# American moving to Dubai



## tinyangel (Jun 7, 2011)

Hello. I'm an American female looking at the great possibility of moving to Dubai. I am engaged to an Indian man who will be moving to Dubai ahead of me at the end of June. I know next to nothing about what I have to do to be able to live there. I am not sure if my stay will be temporary or permanent. We plan to marry in Dubai. Where do I begin? Can anyone tell me what documents I need? Also, I am an Occupational Therapy Assistant. I have an AS in Occupational Therapy and have worked as one for over 13 years. Does anyone know if they have any work in this field there in Dubai? I appreciate any help. Thank you


----------



## neilrock (May 7, 2011)

Get married before you go to Dubai... Unmarried couples co-habiting is illegal.

Sent from my iPhone using ExpatForum


----------



## tinyangel (Jun 7, 2011)

neilrock said:


> Get married before you go to Dubai... Unmarried couples co-habiting is illegal.
> 
> Sent from my iPhone using ExpatForum


Yes, I just now found that out. Still, it is not possible to marry once there?


----------



## md000 (Dec 16, 2008)

tinyangel said:


> Yes, I just now found that out. Still, it is not possible to marry once there?


There was an article recently in one of the local papers stating that one person had to be a resident to get married here. I can't find it in my 60 second search, but if you search one of the local papers' websites, I'm sure it is on there.

And yes, cohabitation is very illegal - although it is widely practiced. Generally, unless someone complains (loud sex, fights, parties, you calling the police, public displays of affection, etc.), the offense is overlooked. 

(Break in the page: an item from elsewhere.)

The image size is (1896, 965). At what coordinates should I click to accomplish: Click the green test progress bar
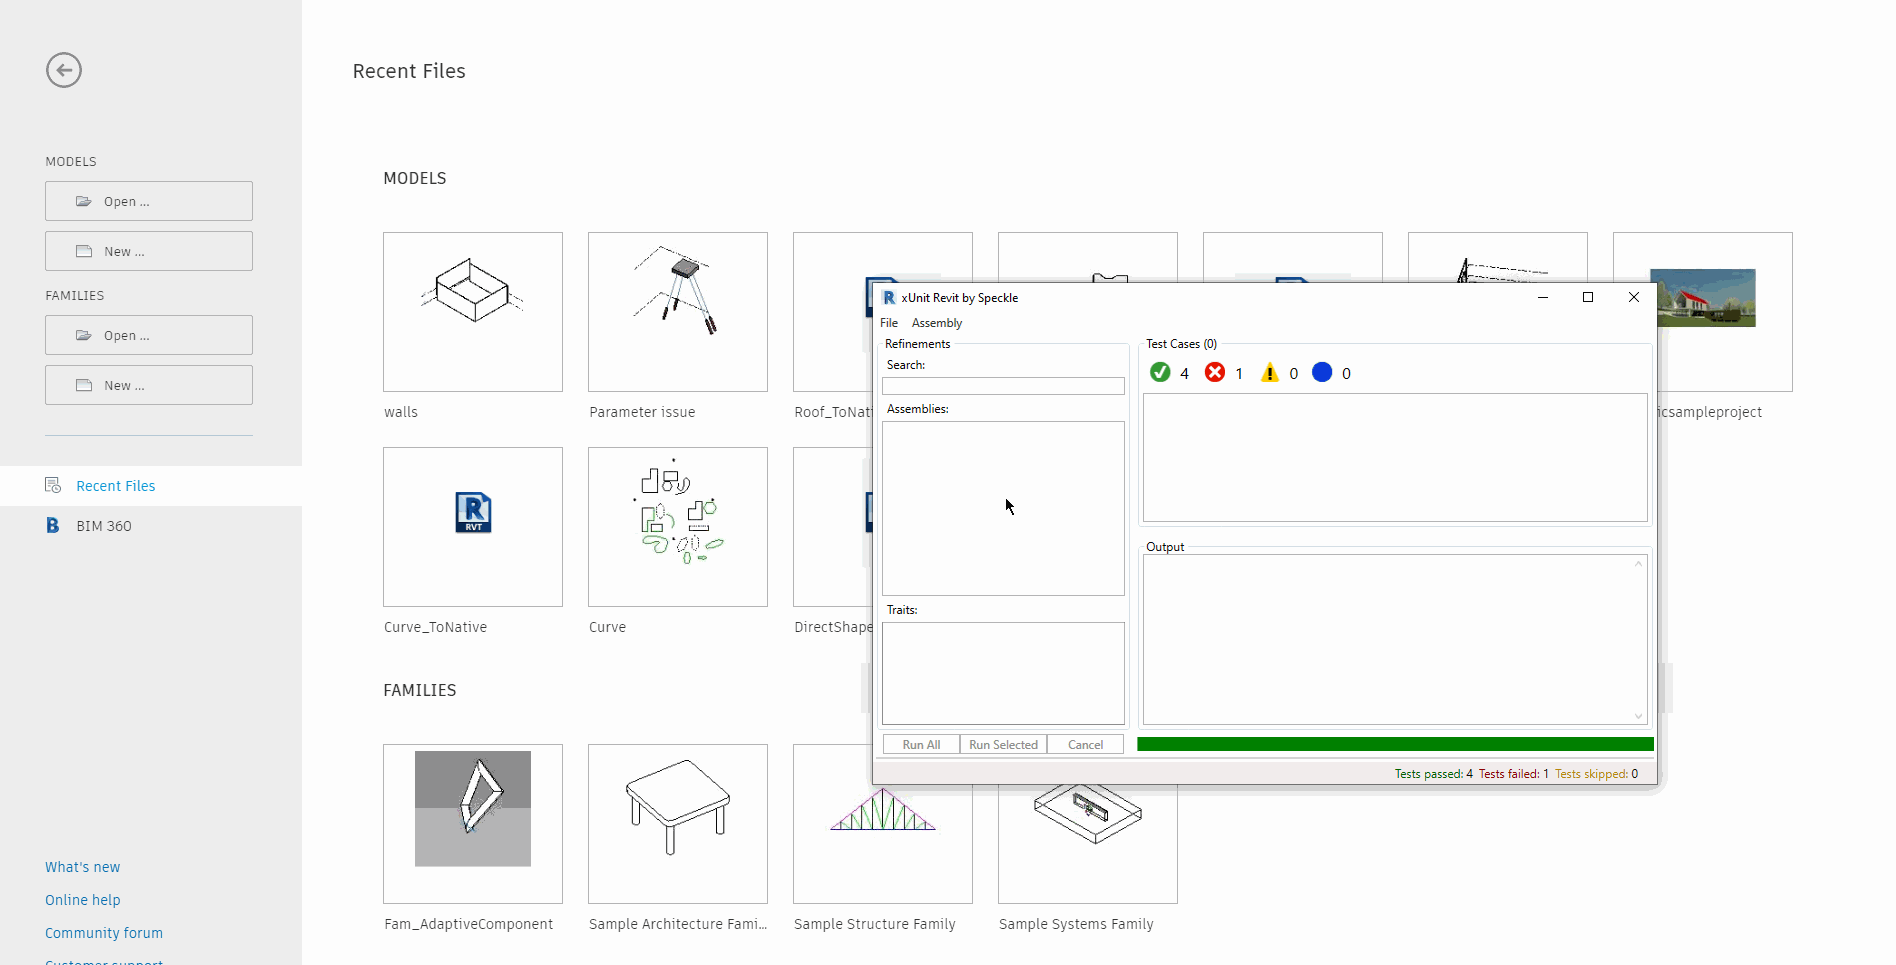[1395, 744]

When my wife and I first moved here (on tourist visas), we were requested by multiple hotels to produce our marriage certificate during the room check-in. Kind of offensive, but whatever.

-md000/mike


----------



## tinyangel (Jun 7, 2011)

md000 said:


> There was an article recently in one of the local papers stating that one person had to be a resident to get married here. I can't find it in my 60 second search, but if you search one of the local papers' websites, I'm sure it is on there.
> 
> And yes, cohabitation is very illegal - although it is widely practiced. Generally, unless someone complains (loud sex, fights, parties, you calling the police, public displays of affection, etc.), the offense is overlooked.
> 
> ...


I am glad you mentioned that you and your wife moved there on tourist visas because I was wondering how I would be able to come there in the first place. Are you a legal resident now? If so, how did you go about doing that? Wow, yeah, that's pretty crazy being asked to see your marriage certificate to stay together in a hotel room. Being an American, I cannot fathom such things, but I guess I will adjust. My fiancée already has a place for us to live, so that will not be an issue right now. I can see that we are not going to be able to marry before we move to Dubai, so it's going to be interesting to see how this getting married thing is going to work out if neither one of us is a resident yet. What a predicament.


----------



## md000 (Dec 16, 2008)

Some answers/comments



tinyangel said:


> I am glad you mentioned that you and your wife moved there on tourist visas because I was wondering how I would be able to come there in the first place.


If you are an American, you are entitled to a 30-day tourist visa on arrival. My wife is not American and was forced to get a tourist visa through her embassy w/sponsorship through some method I can't remember (it has probably changed now). 



tinyangel said:


> Are you a legal resident now? If so, how did you go about doing that?


Your fiancee's employer will sponsor him, then he can sponsor you. Having a job = prerequisite to getting a resident visa (or having a husband who has a job) You must be married to get a resident visa, or you will have to do the dreaded visa run (just look it up on the forum - there are numerous discussions explaining it.



tinyangel said:


> Wow, yeah, that's pretty crazy being asked to see your marriage certificate to stay together in a hotel room. Being an American, I cannot fathom such things, but I guess I will adjust.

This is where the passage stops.